Словом, погибло всё земное, всё накопленное историей, все дела рук человеческих. Не осталось ничего, что напоминало бы о прежней жизни.
Но беда, как известно, в одиночку не ходит. К нашествию варваров прибавились крестовые походы латинства: шведов и ливонского ордена, пытавшихся воспользоваться ослаблением Руси и присоединить к себе её земли.
Если на западе этот вопрос удалось решить русским князьям мечом, то на юге Галицко-Волынские земли, приобретённые с помощью оружия святого Владимира, русским князьям отстоять не удалось. Венгерские, польские, литовские и немецкие феодалы оказались сильнее. Борьба Галицко-Волынской Руси с польскими и венгерскими феодалами закончилась её подчинением феодальной Польше, а Волынь, Киевская земля и Северщина вошли в состав Литовского великого княжества, так же, как и Полоцкое, и Минское княжества.
Стремясь идеологически поработить славянские народы, польские и литовские феодалы при неустанной помощи римской курии и католических монашеских орденов направляли свои усилия, в первую очередь, на уничтожение духовной культуры Древней Руси, в том числе и на уничтожение литературных произведений, которые были пропитаны национальным славянским духом. Враги прекрасно понимали, что эта литература будет способствовать возрождению и просвещению народов. А если это так, то рано или поздно обязательно наступит неизбежный конец господства шляхетской Польши.

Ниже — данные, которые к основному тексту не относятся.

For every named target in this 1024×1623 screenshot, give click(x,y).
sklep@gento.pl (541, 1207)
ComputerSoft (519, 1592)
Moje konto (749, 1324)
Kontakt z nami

Помешала развитию Руси в этот исторический период и страшная мировая язва, известная под именем «чёрной смерти», что свирепствовала по всему миру, в том числе и на русской земле. Она началась в Китае, обошла Северную и Среднюю Азию, Европу и скандинавские страны и перешла во Псков, и далее по всей России, унося сотни тысяч жизней. Таким положение дел в России оставалось ещё очень долго. Князья, цари, увлечённые не только собиранием земли русской, но и междоусобием, не хотели решать вопросы образования и просвещения народа. А если появлялось что-то значимое, то тут же куда-то исчезало. Так исчезла письменность Полоцкой земли, повесть о Святохне, летописи земли русской и многое, многое другое, что не только уничтожалось, но и вывозилось в строгой тайне за границу.